No imagino mi vida sin la docencia y sin la aplicación práctica del conocimiento:
Ida Rodríguez

Ida Rodríguez Prampolini

Palabras pronunciadas durante la sesión solemne del Consejo
Universitario General en que fue distinguida con el grado de doctor Honoris Causa por la Universidad Veracruzana, el 29 de agosto de 2003.
 

Cuando en febrero del 2001 recibí el Premio Nacional de Historia, Ciencias Sociales y Filosofía, ninguna autoridad de Veracruz me acompañó al acto, me sentí desamparada. La disculpa de un alto funcionario de la cultura fue: “Doctora nadie es profeta en su tierra”, por ello el grado Honoris Causa que hoy recibo de la Universidad Veracruzana me causa mayor alegría que el Premio Nacional.

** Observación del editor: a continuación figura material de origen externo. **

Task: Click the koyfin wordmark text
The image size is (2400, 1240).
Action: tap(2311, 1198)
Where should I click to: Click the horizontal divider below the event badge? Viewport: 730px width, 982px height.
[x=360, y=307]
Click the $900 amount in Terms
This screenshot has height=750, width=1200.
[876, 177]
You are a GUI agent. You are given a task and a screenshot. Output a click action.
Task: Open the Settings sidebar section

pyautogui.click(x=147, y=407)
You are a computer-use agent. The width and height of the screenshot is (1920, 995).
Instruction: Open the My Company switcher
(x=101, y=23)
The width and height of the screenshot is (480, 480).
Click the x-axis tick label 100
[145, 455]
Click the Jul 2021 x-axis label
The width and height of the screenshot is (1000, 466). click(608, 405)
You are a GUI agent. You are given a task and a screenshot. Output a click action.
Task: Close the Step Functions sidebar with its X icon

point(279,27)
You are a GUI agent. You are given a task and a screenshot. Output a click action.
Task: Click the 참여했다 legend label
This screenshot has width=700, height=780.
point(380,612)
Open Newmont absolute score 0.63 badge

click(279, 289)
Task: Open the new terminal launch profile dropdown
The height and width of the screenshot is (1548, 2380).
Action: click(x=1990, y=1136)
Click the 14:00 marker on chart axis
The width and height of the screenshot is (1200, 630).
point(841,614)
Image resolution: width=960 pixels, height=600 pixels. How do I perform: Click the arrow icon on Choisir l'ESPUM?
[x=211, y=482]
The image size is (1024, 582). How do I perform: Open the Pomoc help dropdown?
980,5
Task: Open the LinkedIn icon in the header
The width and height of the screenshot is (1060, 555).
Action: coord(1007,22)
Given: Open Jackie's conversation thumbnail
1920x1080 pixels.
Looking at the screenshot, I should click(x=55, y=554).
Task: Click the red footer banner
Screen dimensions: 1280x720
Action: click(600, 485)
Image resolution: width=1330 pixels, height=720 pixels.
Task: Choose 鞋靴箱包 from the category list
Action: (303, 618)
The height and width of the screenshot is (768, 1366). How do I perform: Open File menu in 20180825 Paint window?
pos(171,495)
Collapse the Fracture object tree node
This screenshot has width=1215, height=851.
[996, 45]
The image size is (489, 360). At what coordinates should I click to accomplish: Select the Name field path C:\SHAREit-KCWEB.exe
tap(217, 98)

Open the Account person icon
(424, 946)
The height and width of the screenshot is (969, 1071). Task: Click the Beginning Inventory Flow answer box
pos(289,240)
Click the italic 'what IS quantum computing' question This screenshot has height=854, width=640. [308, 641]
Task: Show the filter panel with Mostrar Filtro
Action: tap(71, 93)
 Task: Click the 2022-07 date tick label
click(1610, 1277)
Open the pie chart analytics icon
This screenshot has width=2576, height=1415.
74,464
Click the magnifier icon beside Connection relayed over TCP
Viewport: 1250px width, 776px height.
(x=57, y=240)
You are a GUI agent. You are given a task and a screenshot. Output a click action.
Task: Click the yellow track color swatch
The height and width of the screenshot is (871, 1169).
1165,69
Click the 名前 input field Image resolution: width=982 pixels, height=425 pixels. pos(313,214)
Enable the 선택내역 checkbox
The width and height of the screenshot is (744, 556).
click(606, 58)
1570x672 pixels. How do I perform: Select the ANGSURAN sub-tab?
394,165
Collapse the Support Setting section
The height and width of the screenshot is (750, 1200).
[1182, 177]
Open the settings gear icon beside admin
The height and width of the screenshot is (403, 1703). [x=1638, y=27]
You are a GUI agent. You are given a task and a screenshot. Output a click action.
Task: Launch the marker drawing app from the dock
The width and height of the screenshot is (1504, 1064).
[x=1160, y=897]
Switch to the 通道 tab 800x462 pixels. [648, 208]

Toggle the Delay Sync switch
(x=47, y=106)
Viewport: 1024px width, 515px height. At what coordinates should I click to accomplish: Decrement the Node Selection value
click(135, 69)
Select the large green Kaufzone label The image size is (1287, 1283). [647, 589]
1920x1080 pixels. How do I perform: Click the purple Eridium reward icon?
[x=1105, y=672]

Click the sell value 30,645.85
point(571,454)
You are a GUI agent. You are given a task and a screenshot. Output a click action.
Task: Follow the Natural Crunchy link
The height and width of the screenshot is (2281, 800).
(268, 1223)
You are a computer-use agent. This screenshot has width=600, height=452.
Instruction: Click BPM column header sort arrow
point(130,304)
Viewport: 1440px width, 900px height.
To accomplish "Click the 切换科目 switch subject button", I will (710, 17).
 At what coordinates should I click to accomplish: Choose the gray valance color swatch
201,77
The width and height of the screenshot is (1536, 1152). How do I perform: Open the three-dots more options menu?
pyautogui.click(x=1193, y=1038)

Gracias señor rector Víctor Arredondo y gracias a todos los integrantes de la Facultad de Historia, del Instituto de Artes Plásticas y del Consejo Universitario, quienes me han hecho merecedora de este honor, que aprecio profundamente por tratarse de la Universidad de mi estado natal y una de las mejores del país.

En la Ciudad de Veracruz, en la que nací, hasta hace unas décadas estaban vivos en la población el orgullo y la satisfacción de pertenecer a un centro liberal, abierto a las ideas avanzadas y eje de la historia nacional.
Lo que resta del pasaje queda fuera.